Ps love your store and website. our website needs a little tlc. got alot on their but needs cleaning up a bit. something to do on my days off lol.

www.WeFixanyComputer.com.
 
We bought those from another business which had them custom built then did a little customizing ourselves. They are all wired up with conduit underneath and 4 gang outlets in each section which makes it nice and handy. I haven't seen anything like that in a retail store. Building them would be best but very expensive unless you do yourself. Try finding something where companies are going out of business for the best deal by far. The counters were in 4 sections that we bolted together. The counter faces are straight but the top countertop is curved which is something I could never really do building it myself as i'm just not good with those kinds of things. You can see it better here when it was in our old shop.

OLDShop2newLogo.jpg


The bench countertops and cabinets were mostly from Home Depot. The gridwall can be purchased anywhere online for a pretty good price. We found a store supply warehouse in a neighboring city which we got most of ours from. We are big gridwall advocates lol. We use it for mounting equipment also. It provides super great airflow and wire management. You can zip tie devices right to the grid which makes changing stuff very easy!
Here is a client who had this under their desk. We installed a small piece of gridwall under the desk to cleanup a bit.

GridUnderDesk.jpg



We've always done the repairs in the main area separated by a big counter instead of a back tech room for a few main reasons. It looks kind of cool for the customers to see ( as long as it's tidy ) and you can ask/answer questions as you are right there near them without disappearing into a back room. The big counter makes a natural barrier and customers naturally just don't walk past it unless we ask them back there for some reason. I know most shops have the rooms separated though. Good luck on your remodel and have a happy new year!

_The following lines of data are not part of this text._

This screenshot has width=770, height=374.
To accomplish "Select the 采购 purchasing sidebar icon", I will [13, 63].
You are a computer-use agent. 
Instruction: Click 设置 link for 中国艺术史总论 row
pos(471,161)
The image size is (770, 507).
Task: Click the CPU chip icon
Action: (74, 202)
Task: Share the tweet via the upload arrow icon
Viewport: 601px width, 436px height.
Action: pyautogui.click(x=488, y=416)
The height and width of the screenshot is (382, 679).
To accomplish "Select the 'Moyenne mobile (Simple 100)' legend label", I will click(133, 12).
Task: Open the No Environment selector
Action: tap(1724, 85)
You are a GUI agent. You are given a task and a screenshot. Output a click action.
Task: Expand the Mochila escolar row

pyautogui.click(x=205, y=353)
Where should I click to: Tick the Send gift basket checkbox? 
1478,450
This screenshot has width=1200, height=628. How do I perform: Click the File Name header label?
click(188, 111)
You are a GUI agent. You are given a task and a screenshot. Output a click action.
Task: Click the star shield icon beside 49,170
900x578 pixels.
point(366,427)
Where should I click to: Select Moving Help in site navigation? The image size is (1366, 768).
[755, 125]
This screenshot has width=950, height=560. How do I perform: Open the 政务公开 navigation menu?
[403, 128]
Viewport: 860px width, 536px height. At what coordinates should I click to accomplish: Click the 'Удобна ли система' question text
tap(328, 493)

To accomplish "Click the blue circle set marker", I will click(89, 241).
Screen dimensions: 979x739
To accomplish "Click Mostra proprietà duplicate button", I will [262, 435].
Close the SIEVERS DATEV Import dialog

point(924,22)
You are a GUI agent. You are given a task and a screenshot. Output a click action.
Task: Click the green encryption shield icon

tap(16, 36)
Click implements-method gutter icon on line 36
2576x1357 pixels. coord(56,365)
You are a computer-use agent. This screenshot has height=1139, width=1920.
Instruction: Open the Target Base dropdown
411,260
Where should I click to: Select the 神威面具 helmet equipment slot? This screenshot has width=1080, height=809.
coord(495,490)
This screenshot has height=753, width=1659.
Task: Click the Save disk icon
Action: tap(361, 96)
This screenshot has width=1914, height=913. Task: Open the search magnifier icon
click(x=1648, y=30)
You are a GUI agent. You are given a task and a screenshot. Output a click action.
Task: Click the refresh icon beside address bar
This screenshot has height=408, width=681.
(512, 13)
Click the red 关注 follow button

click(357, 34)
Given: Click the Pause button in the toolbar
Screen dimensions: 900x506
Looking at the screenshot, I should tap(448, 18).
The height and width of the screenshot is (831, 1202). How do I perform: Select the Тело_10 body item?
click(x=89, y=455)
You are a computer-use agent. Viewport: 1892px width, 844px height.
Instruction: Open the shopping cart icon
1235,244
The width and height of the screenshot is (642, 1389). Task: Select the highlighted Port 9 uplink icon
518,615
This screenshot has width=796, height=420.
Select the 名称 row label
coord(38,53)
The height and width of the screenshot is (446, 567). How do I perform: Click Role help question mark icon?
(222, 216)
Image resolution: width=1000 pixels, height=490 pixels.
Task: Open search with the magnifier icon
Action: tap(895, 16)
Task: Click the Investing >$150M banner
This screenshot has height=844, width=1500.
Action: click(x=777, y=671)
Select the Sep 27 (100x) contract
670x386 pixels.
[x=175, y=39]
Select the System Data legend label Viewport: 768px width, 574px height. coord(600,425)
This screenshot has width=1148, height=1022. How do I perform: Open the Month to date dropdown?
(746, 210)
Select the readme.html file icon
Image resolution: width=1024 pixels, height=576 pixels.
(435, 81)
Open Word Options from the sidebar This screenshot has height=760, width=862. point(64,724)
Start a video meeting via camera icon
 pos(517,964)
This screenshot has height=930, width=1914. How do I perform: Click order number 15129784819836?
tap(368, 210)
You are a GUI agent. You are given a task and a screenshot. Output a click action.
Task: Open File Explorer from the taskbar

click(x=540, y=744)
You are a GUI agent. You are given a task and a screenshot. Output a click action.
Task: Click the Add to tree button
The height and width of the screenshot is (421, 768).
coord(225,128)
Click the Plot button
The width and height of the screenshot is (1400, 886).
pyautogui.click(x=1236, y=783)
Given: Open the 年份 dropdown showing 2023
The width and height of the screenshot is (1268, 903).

I always love seeing pics of your shop, both new and old, so inspiring!
 
I always love seeing pics of your shop, both new and old, so inspiring!
Lol, thanks man. Thanks for the N-Able tips and info by the way. I'm starting to grasp this monster finally. I can feel it's power under the hood but it has a much bigger learning curve than Continuum did. We will need them to accept our counter offer to come aboard I think which if they agree to then we'll sign on the dotted line right away. I just have to feel comfortable rolling this bad boy out at clients without it blowing up or backfiring on us. That is the one positive thing I can say about Continuum, fairly easy on the initial setup and super easy to deploy and understand after that. I'm just getting addicted to the extra power and tools that N-Able has.